The output should be all lines of the entries below in which the word "agent" occurs.

-- Material to process --

——————

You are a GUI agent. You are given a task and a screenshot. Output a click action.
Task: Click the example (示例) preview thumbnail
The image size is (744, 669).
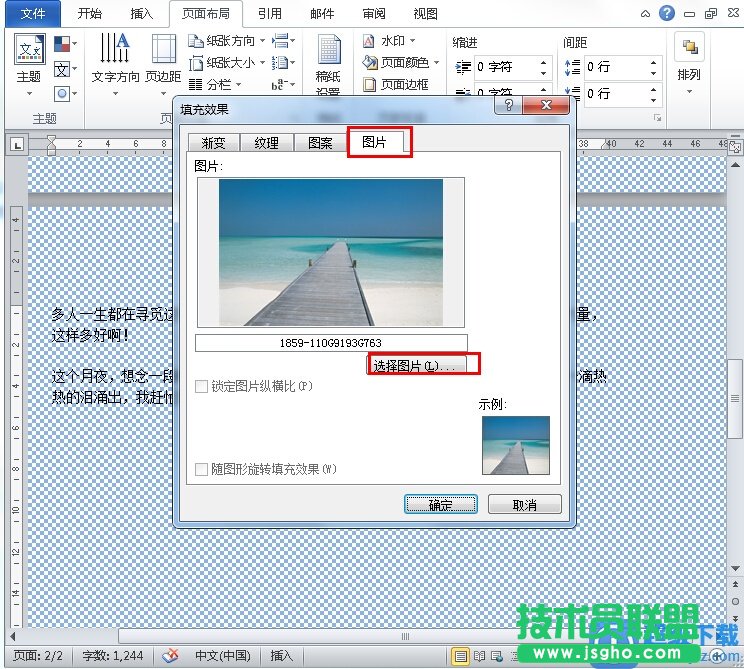515,445
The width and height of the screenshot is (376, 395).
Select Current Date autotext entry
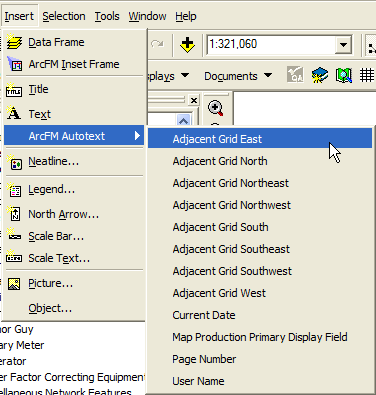pos(204,315)
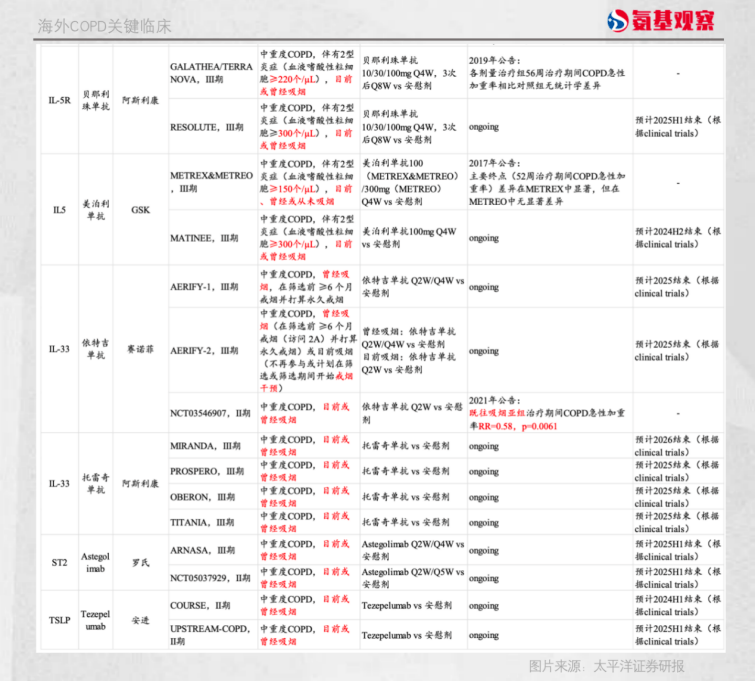Select the NCT03546907 phase II trial cell
The width and height of the screenshot is (755, 681).
coord(210,412)
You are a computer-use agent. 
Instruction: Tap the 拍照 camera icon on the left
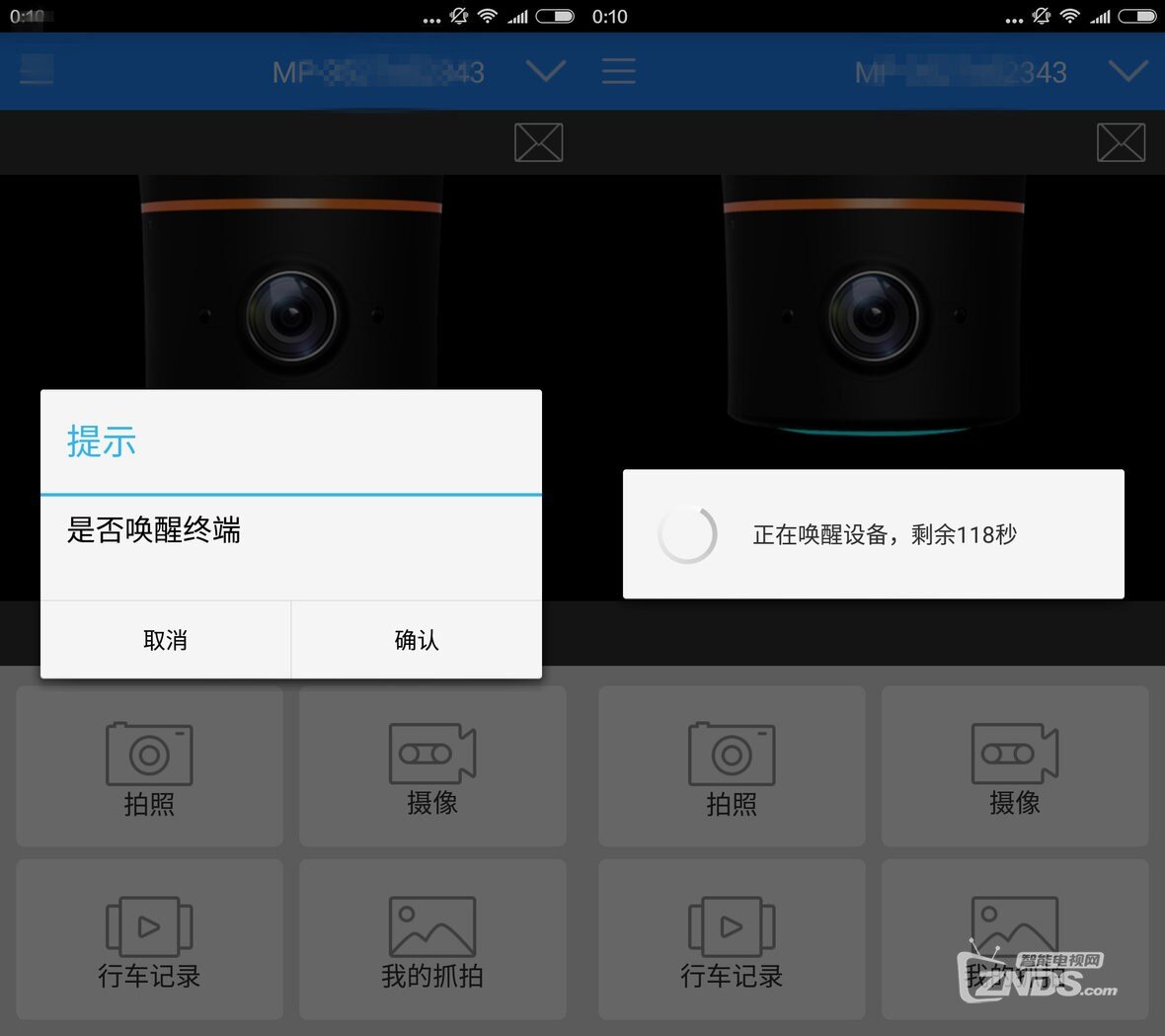click(148, 765)
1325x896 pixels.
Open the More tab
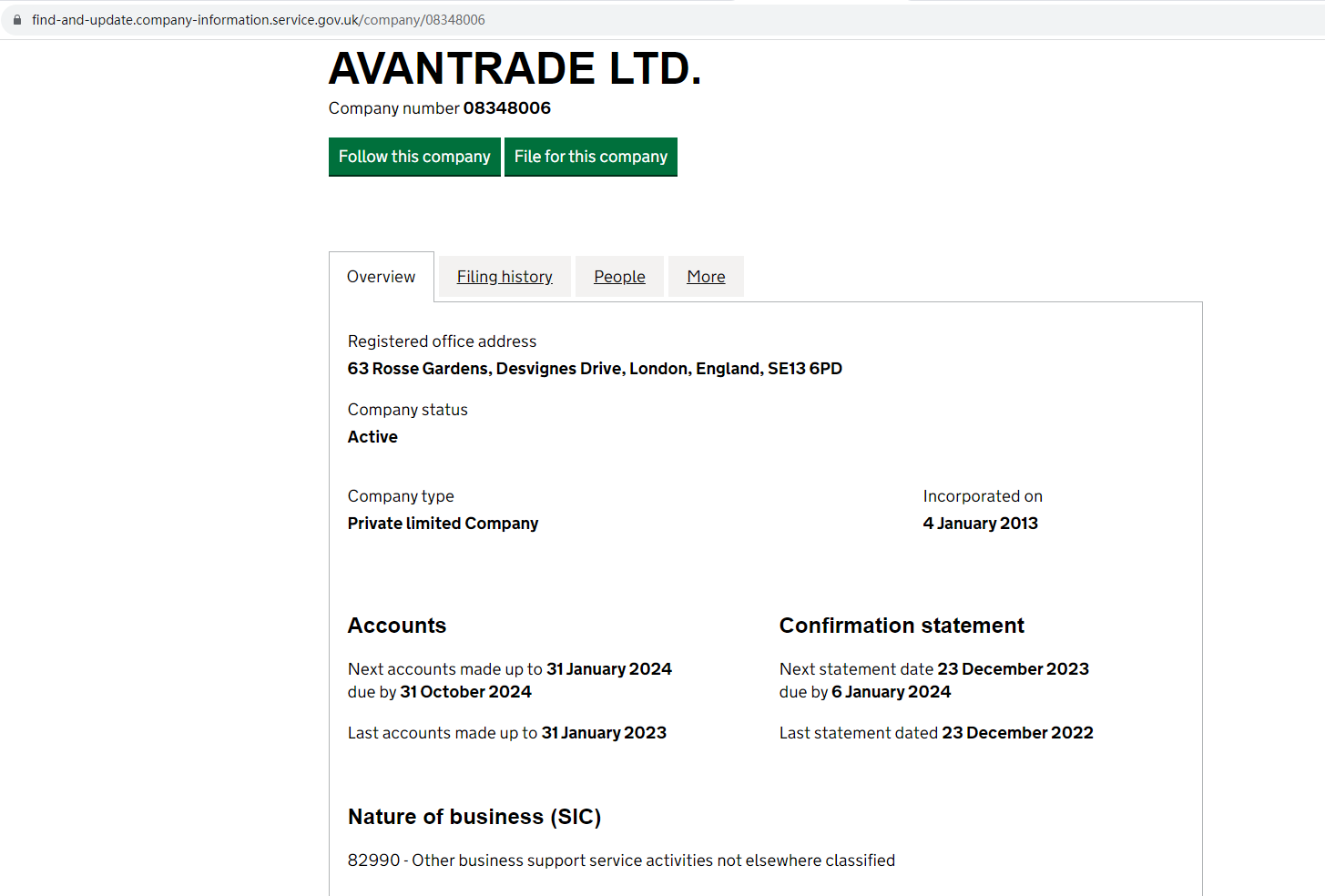706,277
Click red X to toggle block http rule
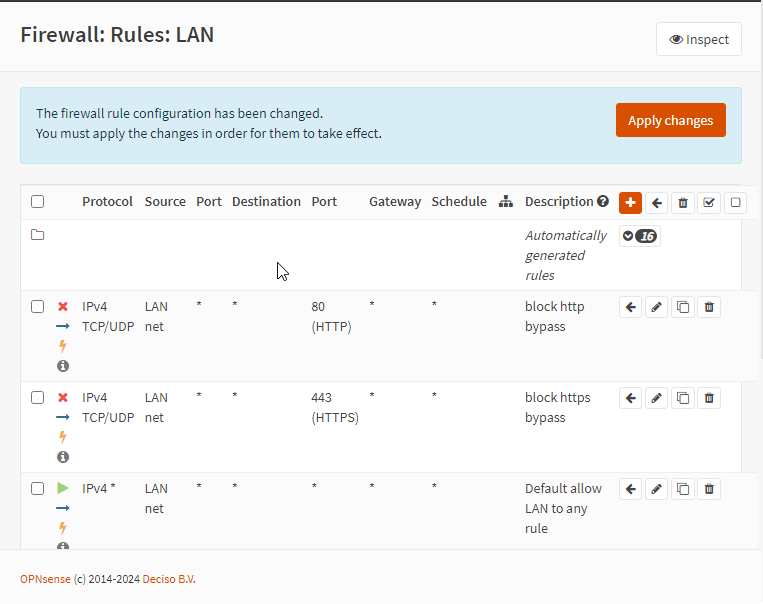 click(63, 307)
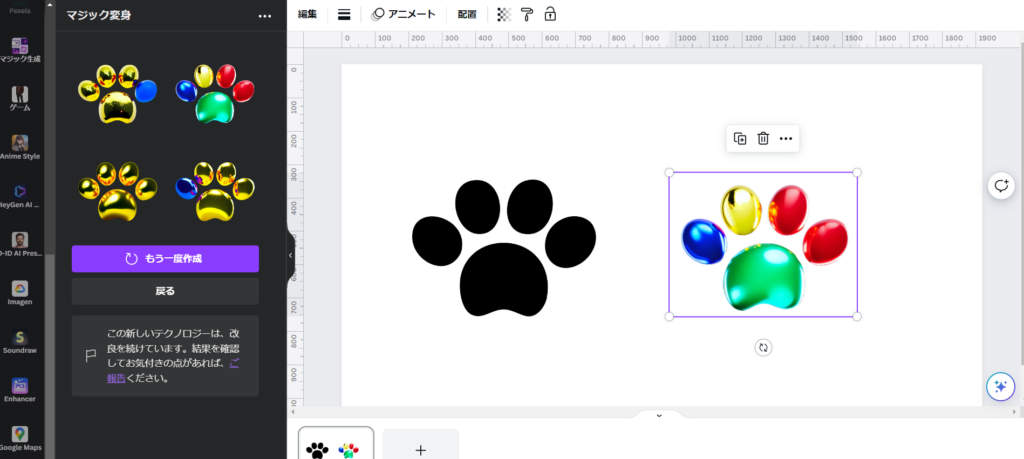The height and width of the screenshot is (459, 1024).
Task: Open the 編集 menu in toolbar
Action: tap(308, 14)
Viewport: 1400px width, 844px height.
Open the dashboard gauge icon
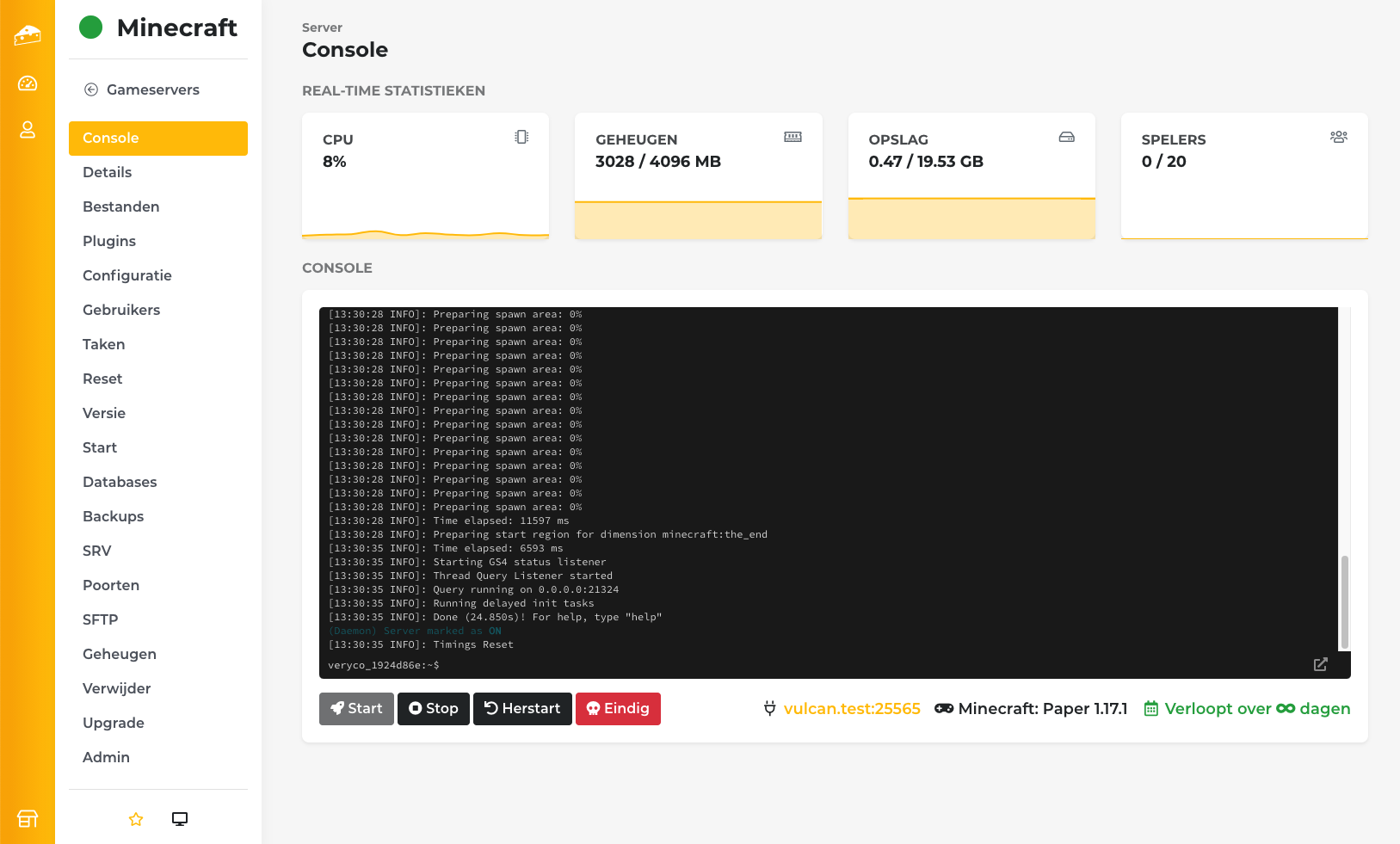(x=28, y=83)
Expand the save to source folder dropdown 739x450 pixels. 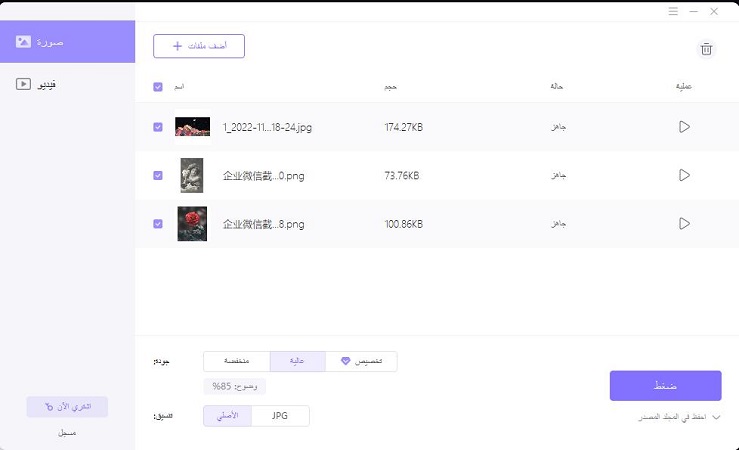click(715, 415)
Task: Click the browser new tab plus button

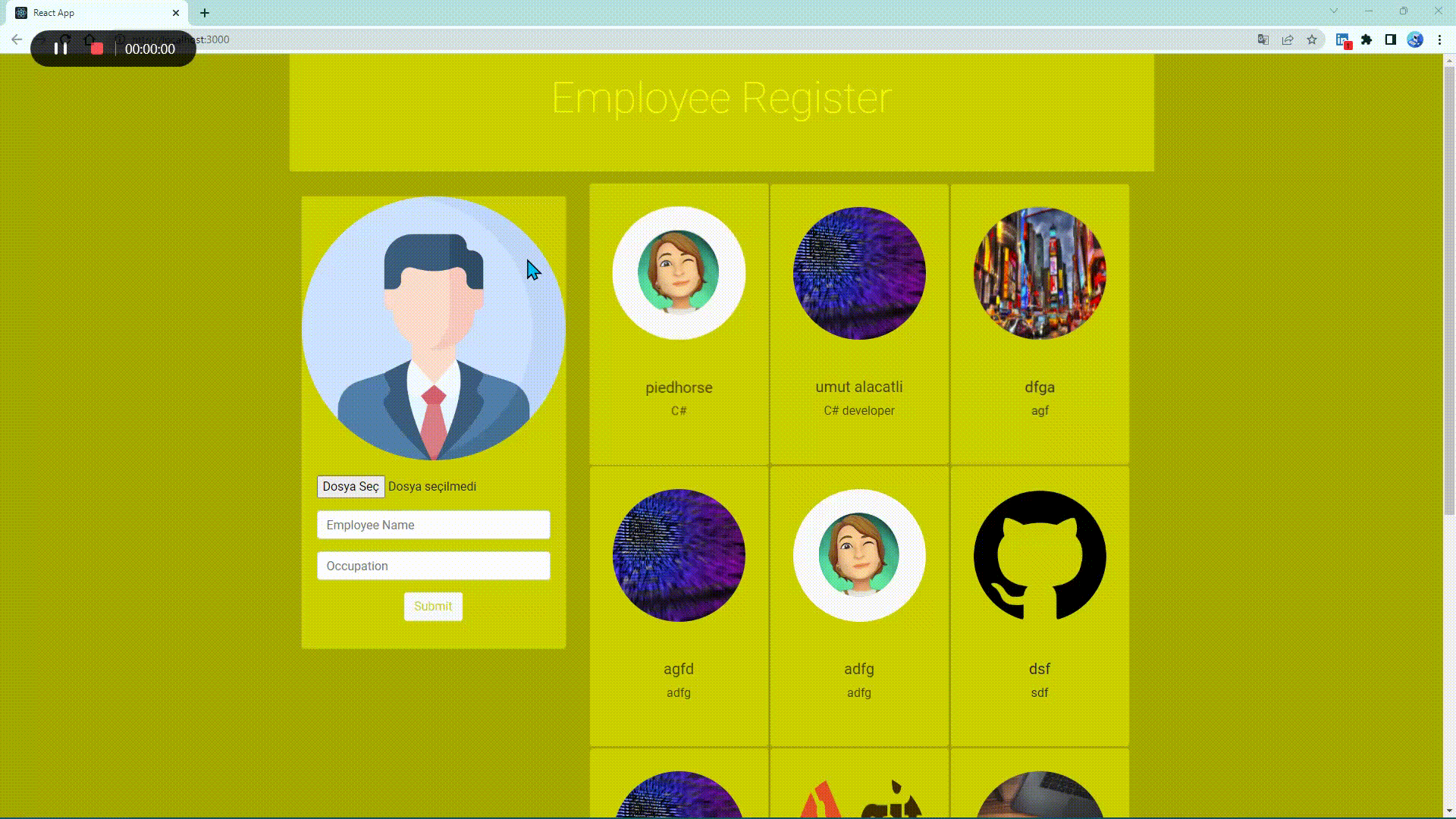Action: click(204, 13)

——————

-- Result of this exercise --
You are a GUI agent. You are given a task and a screenshot. Output a click action.
You are a computer-use agent. 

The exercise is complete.